We answer these problems positively by proposing a simple greedy selection approach for finding good subnetworks, which starts from an empty network and greedily adds important neurons from the large network. This differs from the existing methods based on backward elimination, which remove redundant neurons from the large network.

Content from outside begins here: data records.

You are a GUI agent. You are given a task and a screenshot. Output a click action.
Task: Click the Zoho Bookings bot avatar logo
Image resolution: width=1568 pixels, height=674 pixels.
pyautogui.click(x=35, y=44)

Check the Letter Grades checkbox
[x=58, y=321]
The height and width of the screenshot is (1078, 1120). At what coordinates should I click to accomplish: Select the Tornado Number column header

Mao Ye, Chengyue Gong * , Lizhen Nie * , Denny Zhou, Adam Klivans and Qiang Liu. Good Subnetworks Provably Exists: Pruning via Greedy Forward Selection. ICML 2020
Mao Ye * , Lemeng Wu * and Qiang Liu. Greedy Optimization Provably Wins the Lottery: Logarithmic Number of Winning Tickets is Enough. NeurIPS 2020
Theoretically, applying the greedy selection strategy on sufficiently large pre-trained networks guarantees to find small subnetworks with lower loss than networks directly trained with gradient descent. Our results also apply to pruning randomly weighted networks.
Our theory and empirical results on MobileNet suggest that we should fine-tune the pruned subnetworks to leverage the information from the large model, instead of re-training from new random initialization.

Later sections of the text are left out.